§ **SOURCE INFORMATION**:
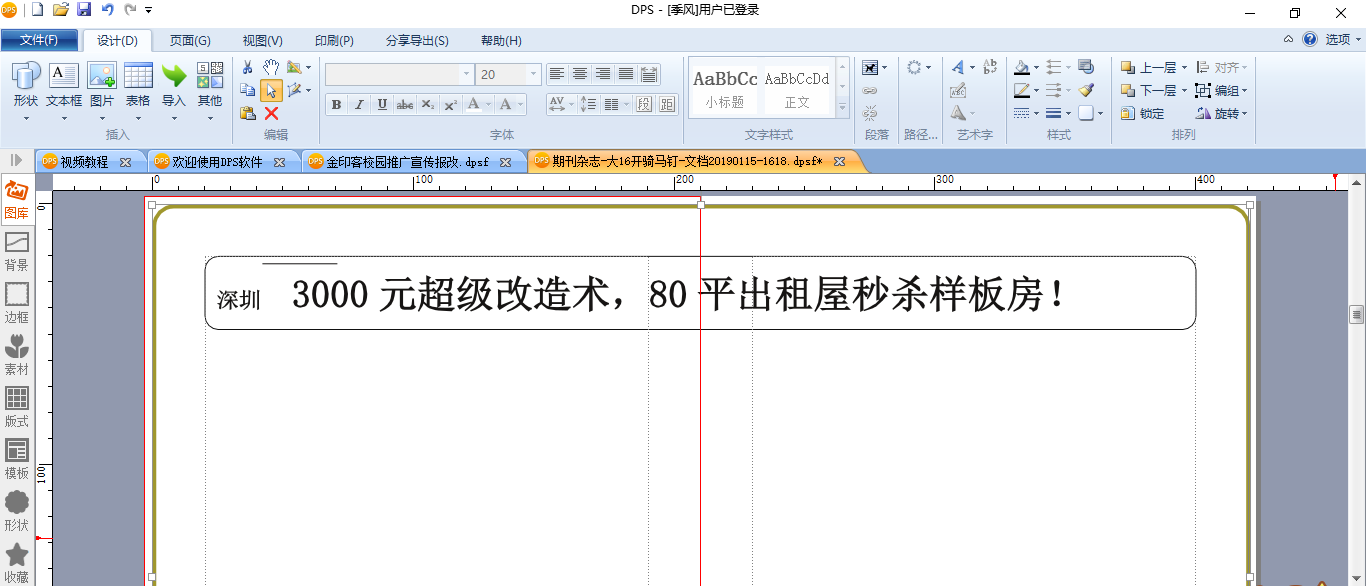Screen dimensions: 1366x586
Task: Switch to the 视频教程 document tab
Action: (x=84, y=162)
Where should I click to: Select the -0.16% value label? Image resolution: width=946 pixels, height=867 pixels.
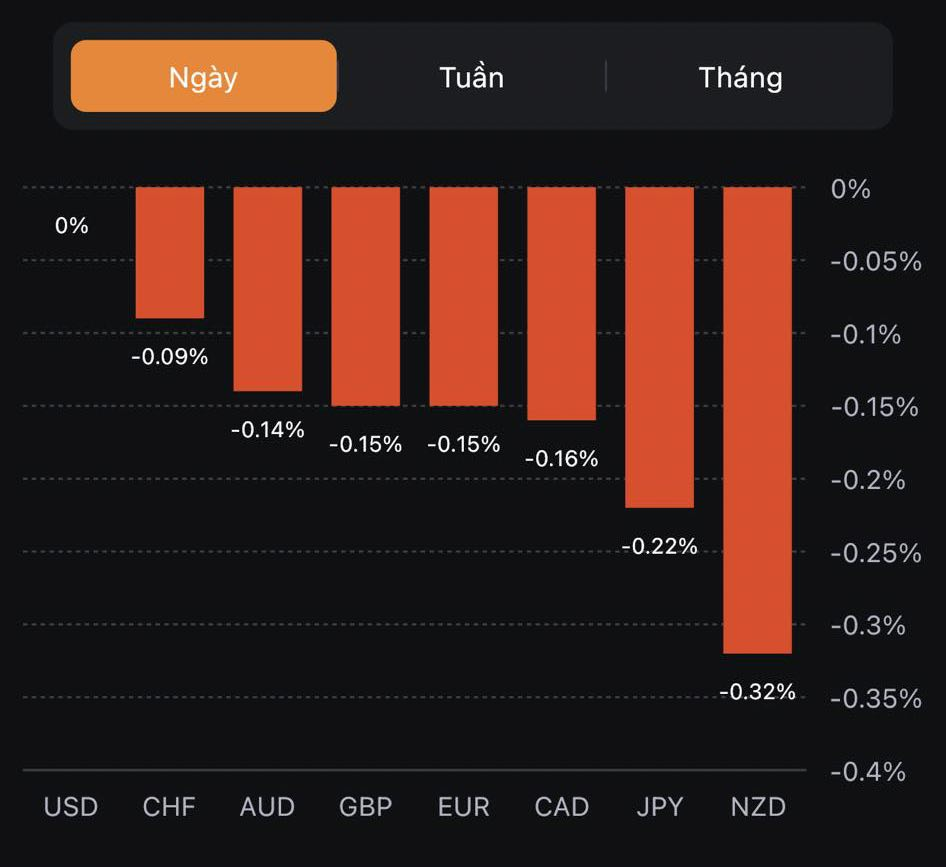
...
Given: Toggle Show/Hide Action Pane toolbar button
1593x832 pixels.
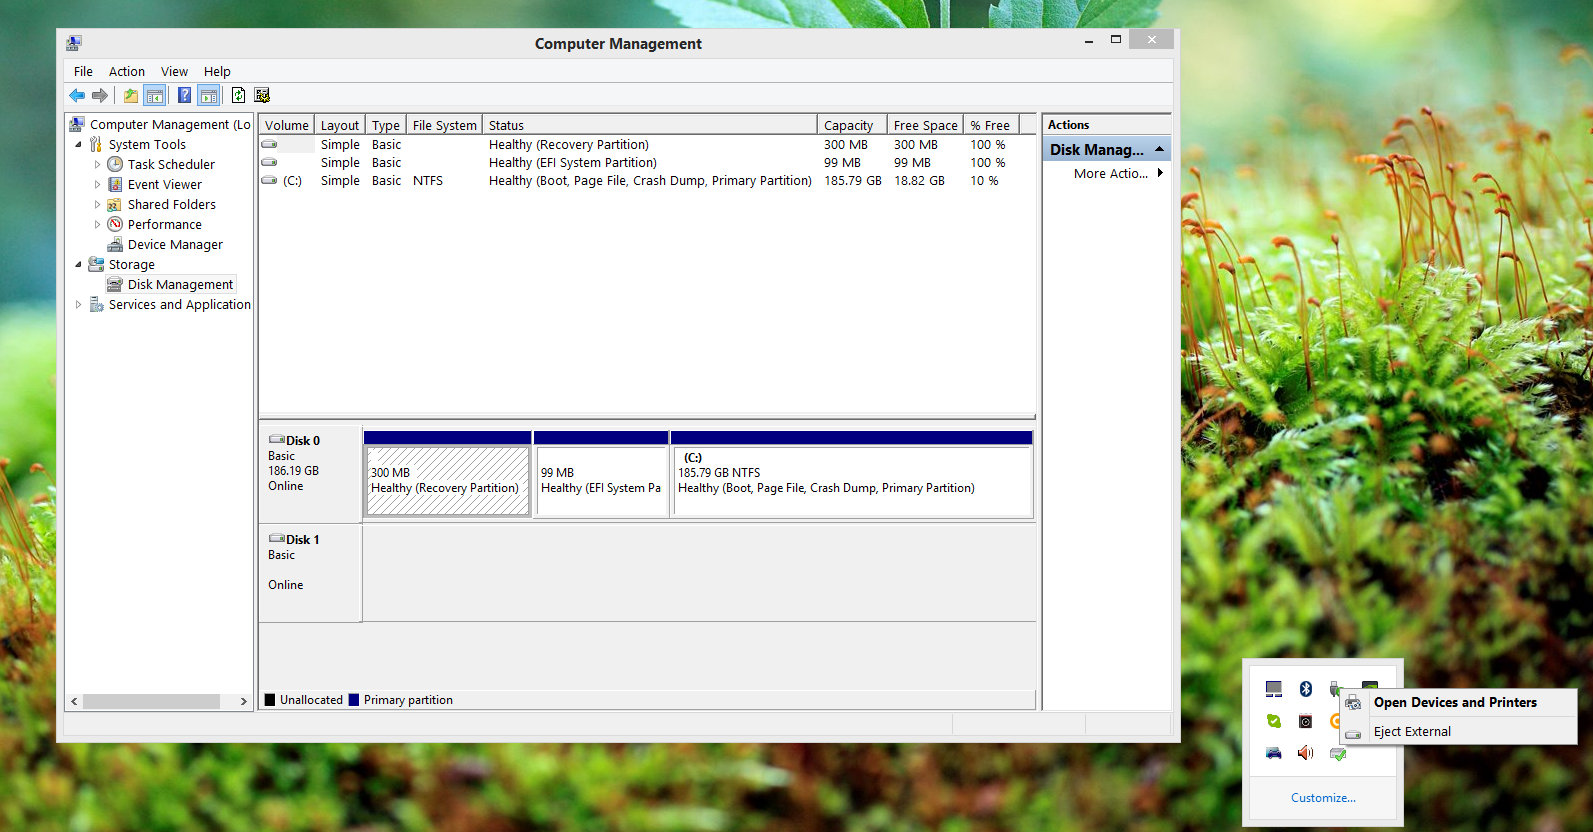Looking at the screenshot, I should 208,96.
==
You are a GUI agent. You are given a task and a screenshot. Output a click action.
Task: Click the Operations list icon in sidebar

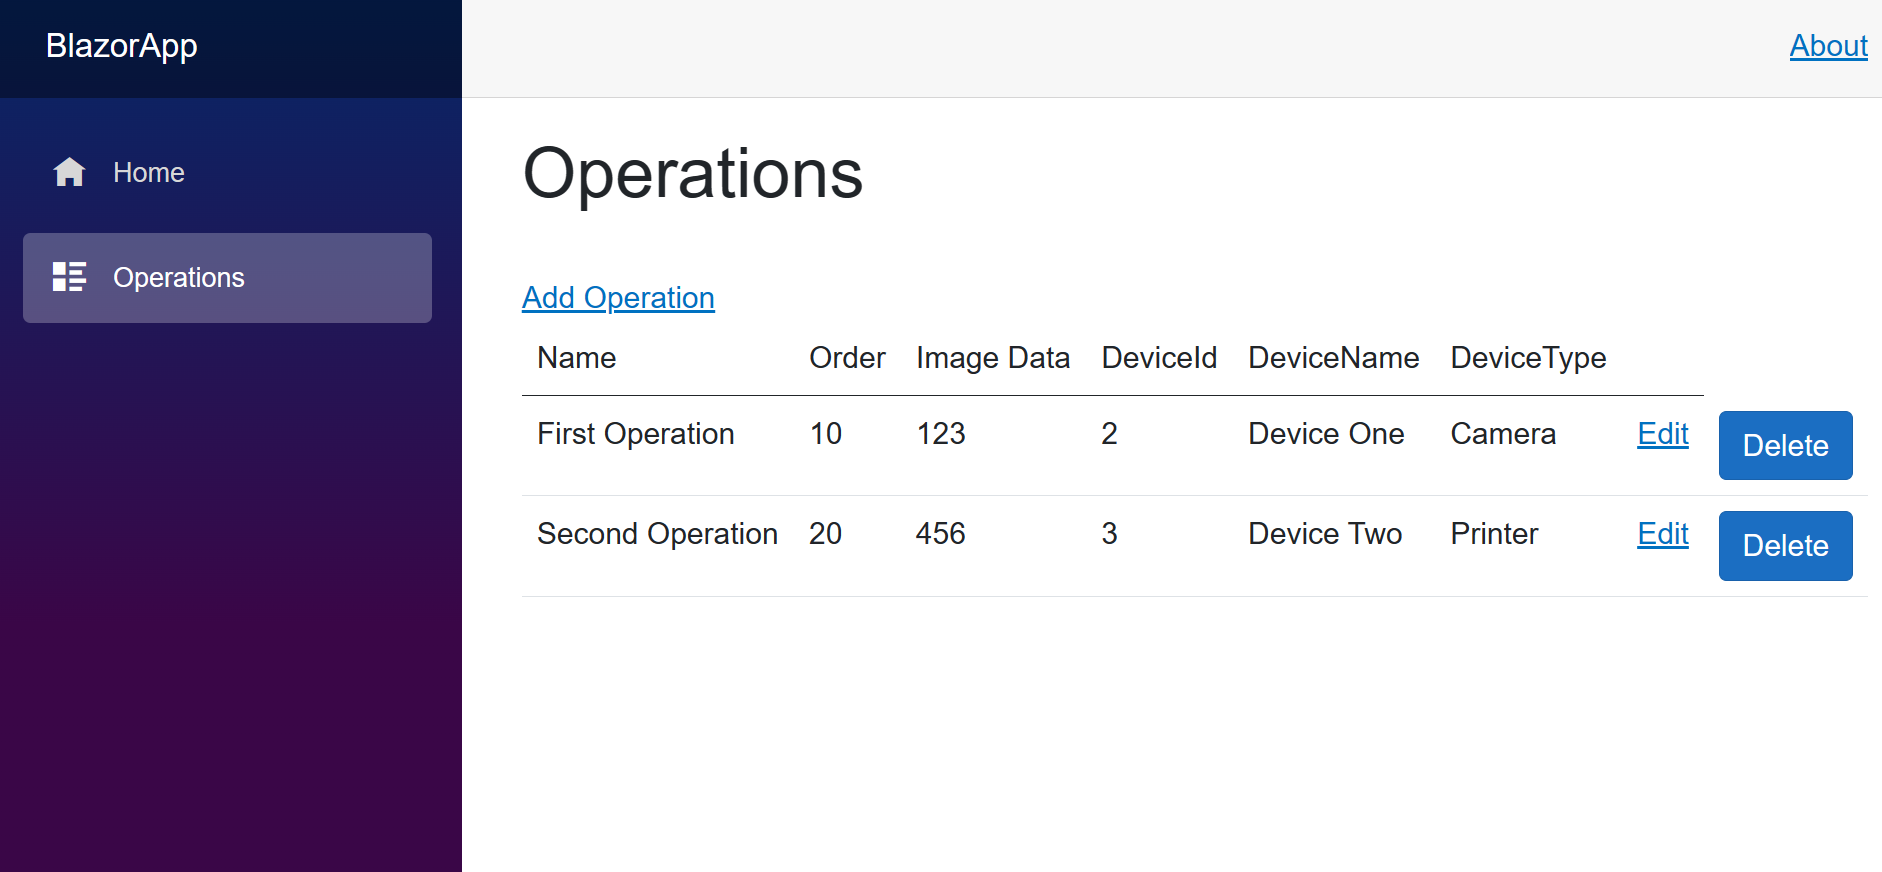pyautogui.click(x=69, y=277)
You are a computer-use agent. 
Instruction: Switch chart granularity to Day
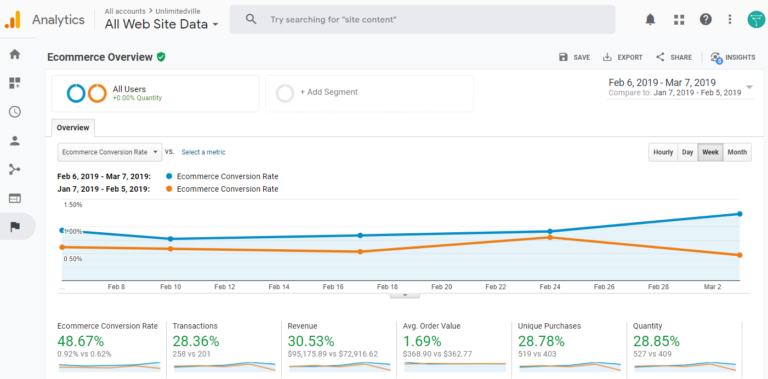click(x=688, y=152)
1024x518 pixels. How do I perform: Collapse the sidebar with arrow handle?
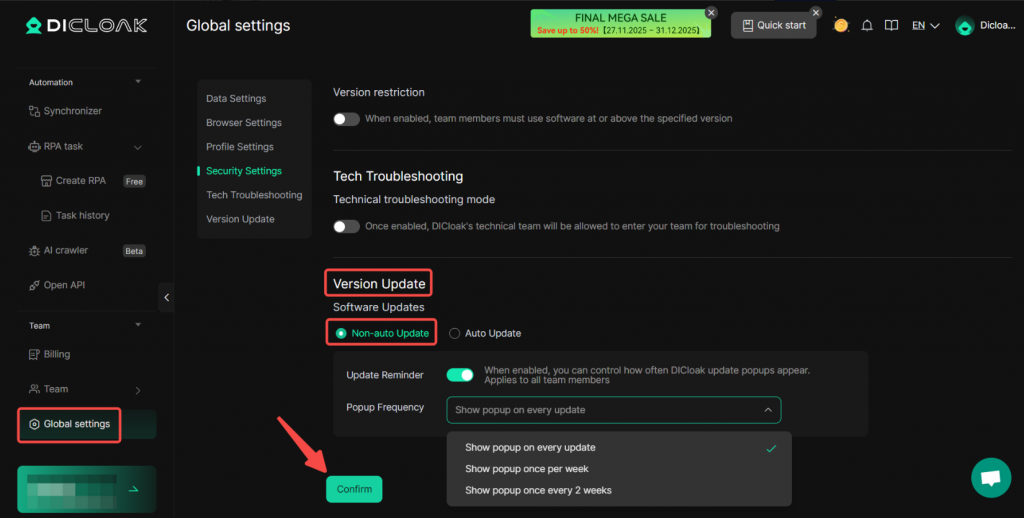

§ **EXERCISE AIM**:
Using the listing above, restate exactly the range between the lines holding "You are a computer-use agent." and "1024x518 pixels. How", inclusive, with pictures left out.

§ **WRITTEN SOLUTION**:
You are a computer-use agent. 
Instruction: Switch chart granularity to Day
click(x=688, y=152)
1024x518 pixels. How do I perform: Collapse the sidebar with arrow handle?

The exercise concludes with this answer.